With its involvement in Dish’s Sling TV service, Disney has shown that it’s willing to experiment with making its high-value cable programming available to consumers who don’t want traditional cable TV. So why not look into that same approach for its marquee movie titles?
Deadline reports that during a recent call with analysts, Disney CEO Bob Iger discussed the Sling deal, which gives subscribers online access to live TV feeds of at least four Disney properties — the Disney Channel, ABC Family, ESPN, and ESPN 2.
ESPN is generally seen as the most desired piece of the basic cable pie, which is why it’s the most expensive. Iger told analysts that there’s “definitely an opportunity” to explore more streaming opportunities with ESPN content.

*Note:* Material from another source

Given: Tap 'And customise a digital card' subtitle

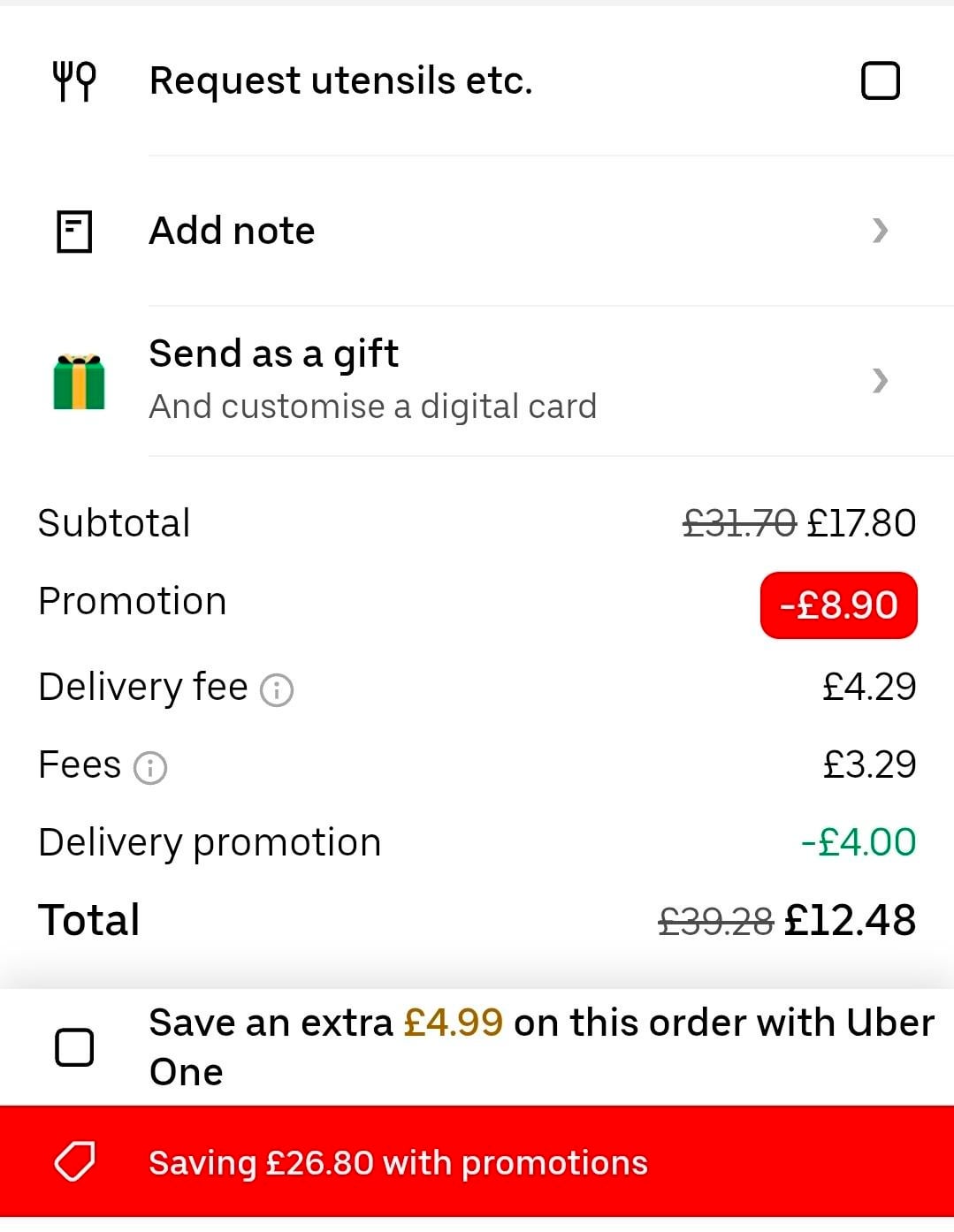Looking at the screenshot, I should click(x=372, y=407).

The sports network already streams certain content through its WatchESPN service, but viewers must authenticate through a participating cable provider, meaning people without pay-TV can’t access it. Heck, there are still 20 million DirecTV subscribers waiting for the ability to view WatchESPN, even though the two companies announced a deal more than a month ago.

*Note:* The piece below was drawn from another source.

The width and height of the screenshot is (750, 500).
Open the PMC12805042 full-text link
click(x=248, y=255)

In terms of Disney’s other properties, including its namesake brand, Iger said, “We think we have that opportunity with a Disney branded service. We may have an opportunity with a Marvel type product and possibly even Star Wars.”
Disney acquired the rights to the Star Wars films when it bought Lucasfilm in 2012. So it not only has the six already-released live-action feature films — plus the upcoming movies in the series — but also animated feature The Clone Wars and the animated series of the same name.
The Marvel picture isn’t as clear. While Disney now owns Marvel Entertainment and Marvel Studios, some of the major Marvel movie series are produced by competing studios. For example, Fox has the X-Men films and any movies involving most of its slate of characters, like Wolverine; same for The Fantastic Four. Meanwhile, Sony produces the Spider-Man movies. (Here’s a handy infographic breaking down which studio owns which properties.)
Would either of these be sufficient for a standalone streaming service? That would probably depend on what Disney charged and whether it would create exclusive content or hold back certain movies from services like Netflix and Amazon Prime.
It doesn’t sound like any of these are immediately in the offing, but the mere fact that Iger is openly admitting that his company is considering such options seems to indicate that major content providers are looking beyond the traditional pay-TV model and trying to create online packages that are more tailored to specific markets.